> I'd kind of hoped that a sophisticated line layout system like
> Pango/Freetype could solve these issues and get kerning to work too.
> From your reading of these libraries do you if that is true?

Pango, i.e., the low-level API, will not do any layout for us at all. It 
will take us from the raw Unicode text of a text run to a bitmap that 
we will output on screen. It will also provide us with character and 
glyphs widths, and some other useful info, but it will be up to us to 
arrange the bitmaps to get the lines and blocks on screen. (The 
high level API does layout into blocks, but from what Havoc said it 
is not sophisticated enough for our needs -- it is aimed at simple 
layout processing, such as needed in a widget set).

One of the changes here would be that the gr_CharWidth classes 
and measureCharacter methods would completely go, since the 
the glyph with information is provided to us by pango as we shape 
the characters. Also the remapGlyph method would disappear, 
because it is up to Pango to worry if a given glyph is present in the 
font and what to do if it is not. Say you open a document with 
some Russian text, but have no Russian fonts. If I understand 
correctly, Pango might transliterate the text for you into Roman 
alphabet, which is better than a document that looks like 
oooooooooo.

In essence, we would be responsible for laying out runs, lines, 
blocks, etc., but the truly low-level stuff to do with individual 
characters, glyphs and glyph combinations, as well as specific font 
techologies, would be done by Pango.

> In addition we have issues with screen dirt since clearScreen clears
> rectangular areas and some italic fonts have pixels outside their
> rectangular enclosures. You and I have fought against this with
> special case code to detect this. I can think of several ways to
> improve this.
> 
> My favourite is to clear one char ahead and behind a run the redraw
> just that character.

We have to start reckoning with 0-width and negative width 
characters, so we will have to look for the nearest character that 
has a positive width, but otherwise that does seem to me to be the 
best way.

> Thomas Flecher suggested that layout should be done with floating
> point calculations. I think I prefer that screen and print layout is
> done at the one high resolution setting. If we do it right we're
> gaurenteed to get perfect WYSIWYG for lines per page.
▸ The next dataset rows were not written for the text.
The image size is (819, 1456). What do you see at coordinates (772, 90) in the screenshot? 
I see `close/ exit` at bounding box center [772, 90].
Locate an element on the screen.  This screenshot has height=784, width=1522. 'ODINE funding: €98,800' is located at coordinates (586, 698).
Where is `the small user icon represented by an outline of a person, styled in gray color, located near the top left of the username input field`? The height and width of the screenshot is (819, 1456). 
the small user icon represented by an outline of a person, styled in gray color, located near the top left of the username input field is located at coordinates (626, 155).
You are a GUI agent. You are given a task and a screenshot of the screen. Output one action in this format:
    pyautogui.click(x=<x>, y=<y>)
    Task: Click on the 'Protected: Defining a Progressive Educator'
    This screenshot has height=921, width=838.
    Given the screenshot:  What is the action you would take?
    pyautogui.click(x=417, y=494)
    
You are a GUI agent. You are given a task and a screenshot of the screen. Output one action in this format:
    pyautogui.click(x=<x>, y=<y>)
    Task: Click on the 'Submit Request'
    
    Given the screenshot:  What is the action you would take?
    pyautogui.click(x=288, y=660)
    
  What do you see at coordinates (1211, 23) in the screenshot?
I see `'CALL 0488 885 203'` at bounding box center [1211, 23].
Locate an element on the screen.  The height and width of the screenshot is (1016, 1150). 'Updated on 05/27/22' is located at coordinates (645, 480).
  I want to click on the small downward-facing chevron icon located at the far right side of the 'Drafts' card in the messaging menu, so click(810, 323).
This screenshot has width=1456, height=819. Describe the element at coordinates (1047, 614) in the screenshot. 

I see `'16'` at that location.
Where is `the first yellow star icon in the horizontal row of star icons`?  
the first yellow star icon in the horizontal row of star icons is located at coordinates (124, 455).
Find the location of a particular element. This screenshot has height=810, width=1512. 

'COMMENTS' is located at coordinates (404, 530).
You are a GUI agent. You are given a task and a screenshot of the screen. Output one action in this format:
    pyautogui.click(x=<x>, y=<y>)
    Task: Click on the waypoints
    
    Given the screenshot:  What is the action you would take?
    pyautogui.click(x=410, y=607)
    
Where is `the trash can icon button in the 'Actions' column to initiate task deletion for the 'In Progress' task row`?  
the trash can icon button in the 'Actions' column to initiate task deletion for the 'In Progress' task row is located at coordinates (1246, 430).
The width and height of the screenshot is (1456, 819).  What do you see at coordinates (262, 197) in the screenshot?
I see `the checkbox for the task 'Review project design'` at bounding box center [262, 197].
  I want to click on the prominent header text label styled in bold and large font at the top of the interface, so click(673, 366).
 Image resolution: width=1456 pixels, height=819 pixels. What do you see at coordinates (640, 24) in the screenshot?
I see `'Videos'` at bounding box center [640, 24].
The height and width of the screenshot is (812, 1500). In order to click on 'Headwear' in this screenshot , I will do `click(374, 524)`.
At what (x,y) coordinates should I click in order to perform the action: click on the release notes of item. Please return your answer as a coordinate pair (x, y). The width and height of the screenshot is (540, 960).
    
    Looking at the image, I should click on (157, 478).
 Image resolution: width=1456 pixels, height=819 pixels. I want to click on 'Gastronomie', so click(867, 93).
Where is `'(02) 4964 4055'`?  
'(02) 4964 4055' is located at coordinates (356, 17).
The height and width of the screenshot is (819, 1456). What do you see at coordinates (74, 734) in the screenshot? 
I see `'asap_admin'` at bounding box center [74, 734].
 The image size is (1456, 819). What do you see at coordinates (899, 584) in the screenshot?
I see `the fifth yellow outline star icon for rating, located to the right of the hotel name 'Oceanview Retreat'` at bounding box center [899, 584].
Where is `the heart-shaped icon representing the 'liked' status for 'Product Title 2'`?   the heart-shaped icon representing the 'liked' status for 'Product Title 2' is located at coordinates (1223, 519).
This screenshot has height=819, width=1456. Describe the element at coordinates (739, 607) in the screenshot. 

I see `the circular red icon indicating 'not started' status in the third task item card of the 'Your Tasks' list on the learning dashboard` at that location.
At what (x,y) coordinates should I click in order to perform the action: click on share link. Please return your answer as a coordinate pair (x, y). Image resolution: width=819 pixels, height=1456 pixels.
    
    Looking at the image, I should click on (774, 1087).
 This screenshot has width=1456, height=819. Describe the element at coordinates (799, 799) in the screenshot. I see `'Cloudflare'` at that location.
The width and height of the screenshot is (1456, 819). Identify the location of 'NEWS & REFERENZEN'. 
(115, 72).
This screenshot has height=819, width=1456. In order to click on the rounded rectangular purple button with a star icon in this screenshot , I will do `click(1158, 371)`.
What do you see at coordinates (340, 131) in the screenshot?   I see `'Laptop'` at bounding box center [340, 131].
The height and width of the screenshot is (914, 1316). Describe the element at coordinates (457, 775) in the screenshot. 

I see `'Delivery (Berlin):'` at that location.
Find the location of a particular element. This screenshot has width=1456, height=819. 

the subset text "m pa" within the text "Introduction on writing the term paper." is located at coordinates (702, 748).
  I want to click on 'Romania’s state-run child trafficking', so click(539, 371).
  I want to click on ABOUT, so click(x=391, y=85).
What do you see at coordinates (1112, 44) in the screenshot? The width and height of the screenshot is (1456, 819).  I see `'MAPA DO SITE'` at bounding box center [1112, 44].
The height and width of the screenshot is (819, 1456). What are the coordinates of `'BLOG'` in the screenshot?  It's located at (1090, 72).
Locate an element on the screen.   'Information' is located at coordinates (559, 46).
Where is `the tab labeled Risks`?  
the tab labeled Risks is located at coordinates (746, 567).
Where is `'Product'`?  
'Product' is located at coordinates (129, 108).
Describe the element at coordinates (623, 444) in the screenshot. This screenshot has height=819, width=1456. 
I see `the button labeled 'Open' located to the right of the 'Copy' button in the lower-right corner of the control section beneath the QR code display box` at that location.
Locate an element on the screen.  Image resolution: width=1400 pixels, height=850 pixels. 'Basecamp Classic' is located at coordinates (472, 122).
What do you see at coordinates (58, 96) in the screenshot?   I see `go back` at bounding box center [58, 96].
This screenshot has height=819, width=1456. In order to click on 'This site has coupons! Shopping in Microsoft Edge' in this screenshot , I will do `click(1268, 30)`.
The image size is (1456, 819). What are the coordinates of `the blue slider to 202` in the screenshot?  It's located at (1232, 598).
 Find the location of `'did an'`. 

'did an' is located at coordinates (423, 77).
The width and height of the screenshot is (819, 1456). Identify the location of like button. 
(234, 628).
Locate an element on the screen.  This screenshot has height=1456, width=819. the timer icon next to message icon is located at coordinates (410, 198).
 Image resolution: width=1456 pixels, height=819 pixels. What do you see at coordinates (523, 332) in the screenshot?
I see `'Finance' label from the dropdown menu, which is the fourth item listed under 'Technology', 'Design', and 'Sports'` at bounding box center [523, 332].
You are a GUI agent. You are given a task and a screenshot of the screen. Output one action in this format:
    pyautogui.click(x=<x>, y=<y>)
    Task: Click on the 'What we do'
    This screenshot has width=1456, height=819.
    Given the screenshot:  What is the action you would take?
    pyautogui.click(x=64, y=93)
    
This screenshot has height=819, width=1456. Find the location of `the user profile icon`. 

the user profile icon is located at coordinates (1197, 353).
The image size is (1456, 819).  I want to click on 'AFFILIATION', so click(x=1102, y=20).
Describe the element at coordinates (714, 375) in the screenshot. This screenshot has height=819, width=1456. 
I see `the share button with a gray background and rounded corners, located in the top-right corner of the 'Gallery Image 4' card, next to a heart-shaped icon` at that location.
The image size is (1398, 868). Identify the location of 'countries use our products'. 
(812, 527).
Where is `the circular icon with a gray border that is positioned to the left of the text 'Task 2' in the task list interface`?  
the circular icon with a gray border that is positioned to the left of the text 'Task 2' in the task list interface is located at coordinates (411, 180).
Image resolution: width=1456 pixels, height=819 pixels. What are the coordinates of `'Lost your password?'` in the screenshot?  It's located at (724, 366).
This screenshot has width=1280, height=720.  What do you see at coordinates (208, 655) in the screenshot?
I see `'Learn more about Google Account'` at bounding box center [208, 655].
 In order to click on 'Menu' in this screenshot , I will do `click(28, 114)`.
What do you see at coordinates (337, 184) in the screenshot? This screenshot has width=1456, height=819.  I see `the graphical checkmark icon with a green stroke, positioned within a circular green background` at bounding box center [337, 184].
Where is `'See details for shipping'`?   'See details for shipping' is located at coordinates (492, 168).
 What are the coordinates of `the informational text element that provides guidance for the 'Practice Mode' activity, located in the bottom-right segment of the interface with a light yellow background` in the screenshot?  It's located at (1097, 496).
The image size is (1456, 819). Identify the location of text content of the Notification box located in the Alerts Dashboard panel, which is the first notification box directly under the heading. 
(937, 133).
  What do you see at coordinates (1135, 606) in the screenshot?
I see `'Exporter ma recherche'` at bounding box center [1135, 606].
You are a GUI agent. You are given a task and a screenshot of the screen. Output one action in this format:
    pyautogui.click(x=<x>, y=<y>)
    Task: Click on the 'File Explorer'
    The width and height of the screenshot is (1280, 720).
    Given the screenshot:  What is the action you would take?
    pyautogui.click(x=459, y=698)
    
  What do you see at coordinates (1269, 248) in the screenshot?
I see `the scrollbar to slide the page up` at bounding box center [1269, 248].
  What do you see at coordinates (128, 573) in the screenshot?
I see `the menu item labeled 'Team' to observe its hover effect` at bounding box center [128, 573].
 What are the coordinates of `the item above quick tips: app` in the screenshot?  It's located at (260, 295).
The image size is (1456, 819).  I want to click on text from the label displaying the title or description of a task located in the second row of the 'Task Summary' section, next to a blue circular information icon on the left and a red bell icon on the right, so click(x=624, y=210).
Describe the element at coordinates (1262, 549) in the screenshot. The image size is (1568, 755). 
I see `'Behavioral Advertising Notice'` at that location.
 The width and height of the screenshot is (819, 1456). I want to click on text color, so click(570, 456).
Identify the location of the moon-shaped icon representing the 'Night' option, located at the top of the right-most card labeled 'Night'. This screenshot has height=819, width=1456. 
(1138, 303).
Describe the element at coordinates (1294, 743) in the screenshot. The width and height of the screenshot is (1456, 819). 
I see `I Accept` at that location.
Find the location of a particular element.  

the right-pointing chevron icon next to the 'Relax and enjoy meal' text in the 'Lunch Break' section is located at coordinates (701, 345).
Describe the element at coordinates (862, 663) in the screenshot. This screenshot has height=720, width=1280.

If we could find
> a way to make it work for horizontal text layout we'd get it for the
> width too.

I was particularly wondering about the need for the two character 
width arrays in the fl_BlockLayout class, and I think we do not 
actually need the one in the layout units, for in layout units we 
should only need the total width for each run. The one in screen 
units is useful for moving the carret and drawing squigles, 
selections, etc., and it is easy to fill using Pango.

About the units, Pango uses its own units, and if we use Pango, 
we would be best doing our calculations in these units; there is 
1024 pango units into a device unit. That should guarantee a good 
precision even when working with screen at 96 dpi, and scalling to 
the actual device units would be fast, using shift.